== Segment start ==
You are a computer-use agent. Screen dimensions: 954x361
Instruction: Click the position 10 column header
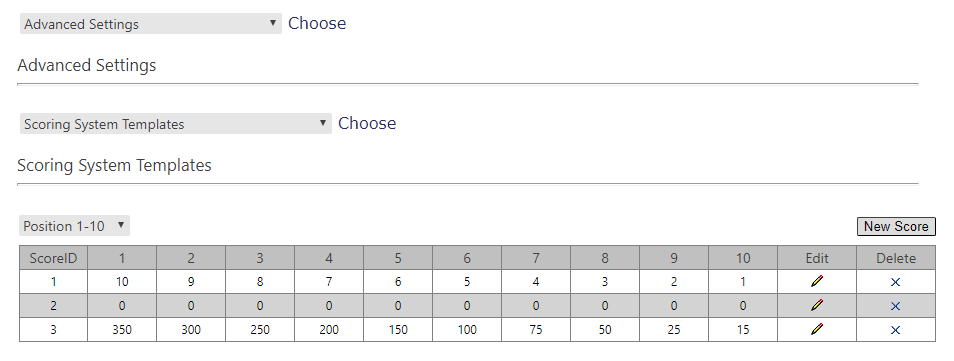[x=743, y=258]
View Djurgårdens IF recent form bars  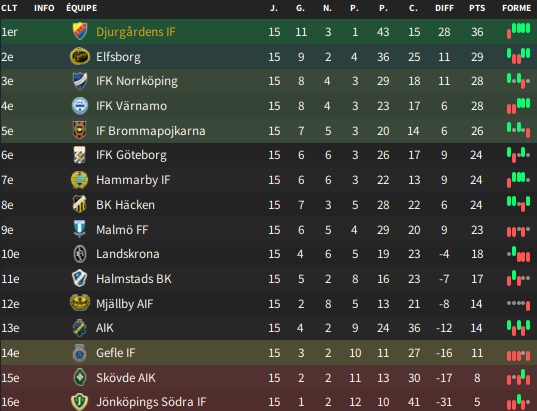tap(519, 30)
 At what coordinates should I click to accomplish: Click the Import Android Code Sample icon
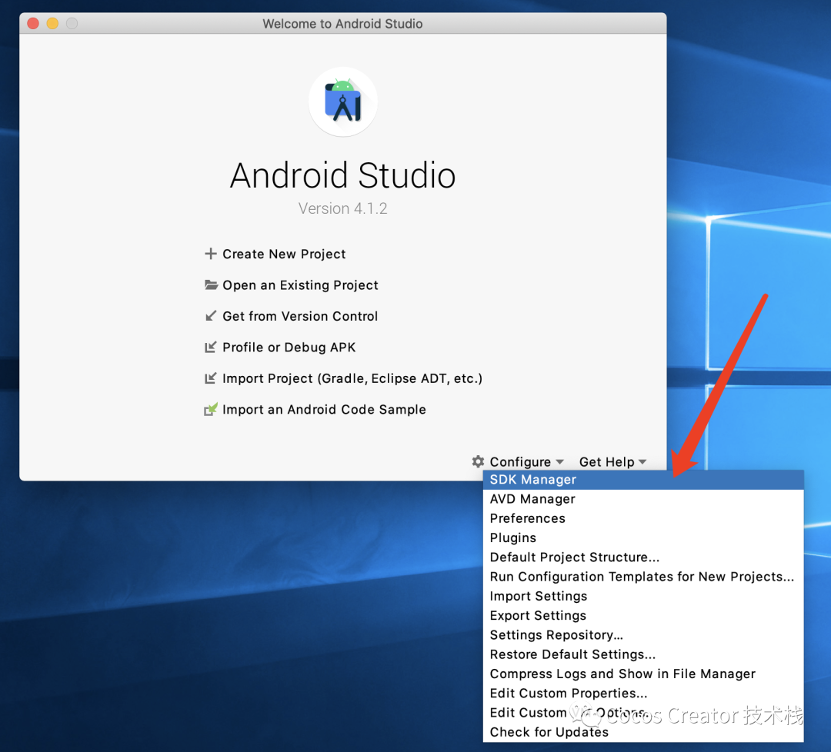pos(211,409)
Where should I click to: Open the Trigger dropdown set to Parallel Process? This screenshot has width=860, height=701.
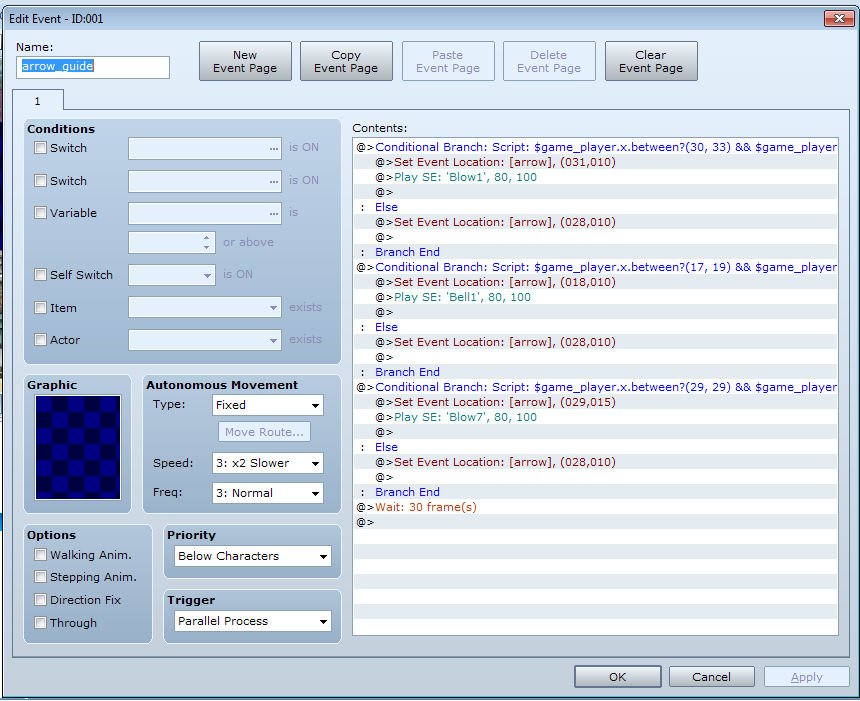click(253, 621)
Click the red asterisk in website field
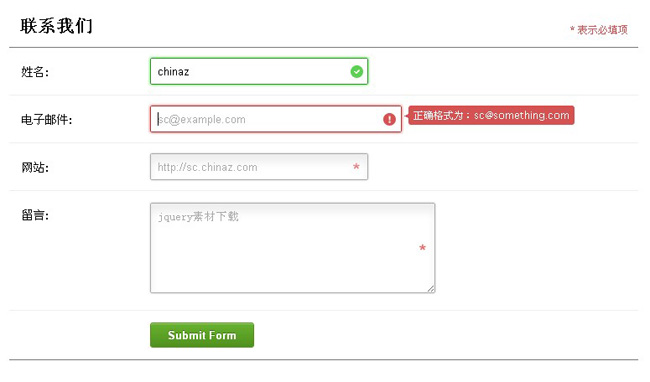 click(x=356, y=167)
== Segment end ==
▶ _TASK DETAILS_
Restate word for word only the lines from the one with "At what coordinates" through the last line of the material, both included. Any picture should be left out.

▶ _SOLVED EXERCISE_
 At what coordinates should I click to accomplish: Click the Import Android Code Sample icon
pos(211,409)
Where should I click to: Open the Trigger dropdown set to Parallel Process? This screenshot has width=860, height=701.
click(253, 621)
Click the red asterisk in website field
 click(x=356, y=167)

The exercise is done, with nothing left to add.